The film is marketed as ‘partly’ autobiographical. The central conflict is Jimmie Fails’ attempt, alongside his best friend Montgomery Allen (Jonathan Majors), to re-appropriate a Victorian house that Jimmie grew up in. The house has sentimental value: it was built by his grandfather during World War II, but it also spiritually represents an older San Francisco; less gentrified, more welcoming. It was a passion project for both Fails and Talbot (who is yet to direct another feature film), and it’s a deeply personal tale more than it is political or polemical.
The opening follows Fails skateboarding through the Bay Area, with the scene populated by slow-motion cuts of bystander reactions, pans through the city’s streetside architecture (both the beautiful and the unbeautiful), and close-ups on Fails’ sweat-ridden face. Two minutes and fifty-eight seconds in, you are immediately transported to the city of San Francisco. The cinematography is impressive, and the film never lets down. There’s a scene later in the film where Fails skateboards down Nob Hill as quivering flutes play, and the camera zooms outwards. Talbot is purposeful here - it doesn’t matter whether you’ve ever been in the Golden State, you’ll come to appreciate the city as much as you do the character of Fails.
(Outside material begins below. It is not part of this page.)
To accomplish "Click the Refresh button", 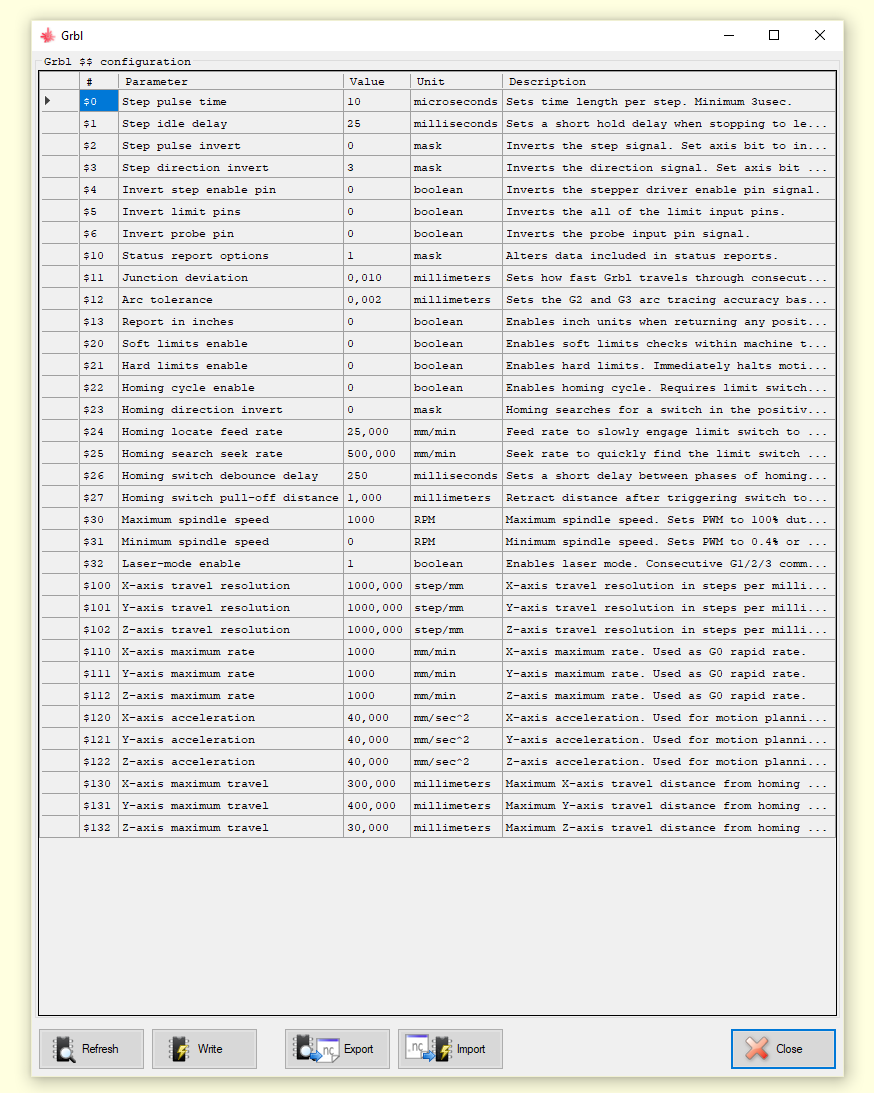I will [x=91, y=1049].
Nobody appreciates Jimmie Fails more than his companion Montgomery Allen. Majors brings a nuanced performance, imbuing Montgomery with a quiet strength and unwavering loyalty to Fails (a loyalty that San Francisco never offers to him). Majors is in the background of nearly every scene, often looking disheveled and dumbfounded. Allen is almost juvenile in some scenes, especially when he’s waving on the balcony of Fails’ house miming a general or blindly trying to catch falling autumn leaves in a bag. But Allen is the wisest character in the story, and Jonathan Majors is keenly aware of this and exhibits a sliver of that wisdom in every scene he’s in. In an aesthetically fantastical story about a man and the city he loves, Jonathan Majors is the heartfelt knot that ties the story together.
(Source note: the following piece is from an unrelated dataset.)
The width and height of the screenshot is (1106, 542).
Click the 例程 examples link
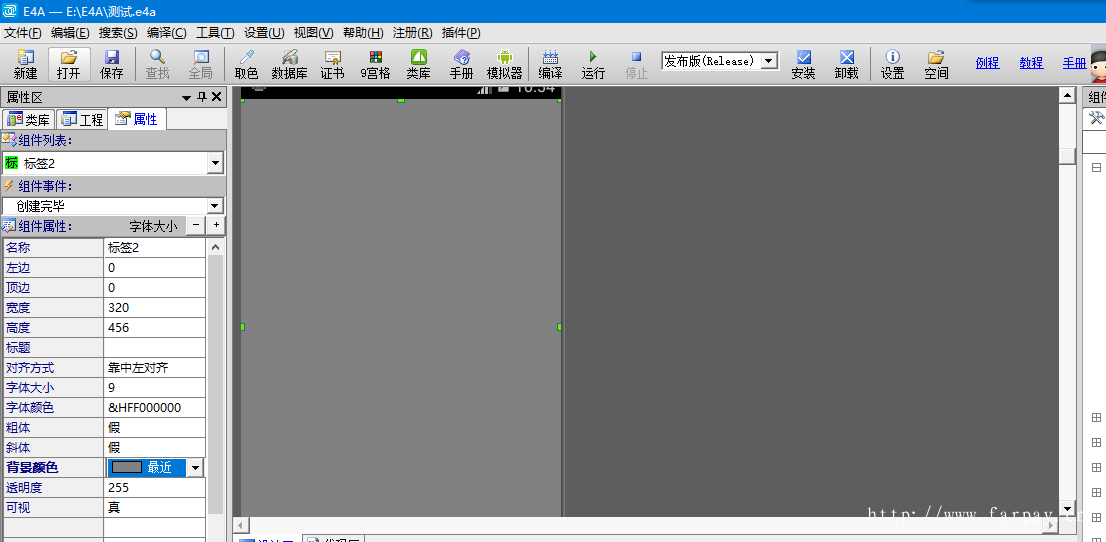point(987,63)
Jimmie Fails and the city of San Francisco are two persons that are both in flux, and any such flux will eventually have to come to an end. Talbot’s portrayal of the two is tender and unflinchingly honest, exploring the complexities of identity and belonging while never overshadowing the intimate human story at its core. The aesthetic beauty of every frame and Majors’ depiction of ceaseless camaraderie contribute to the film leaving an indelible mark that persists well after San Francisco’s “last black man” drifts away from the screen.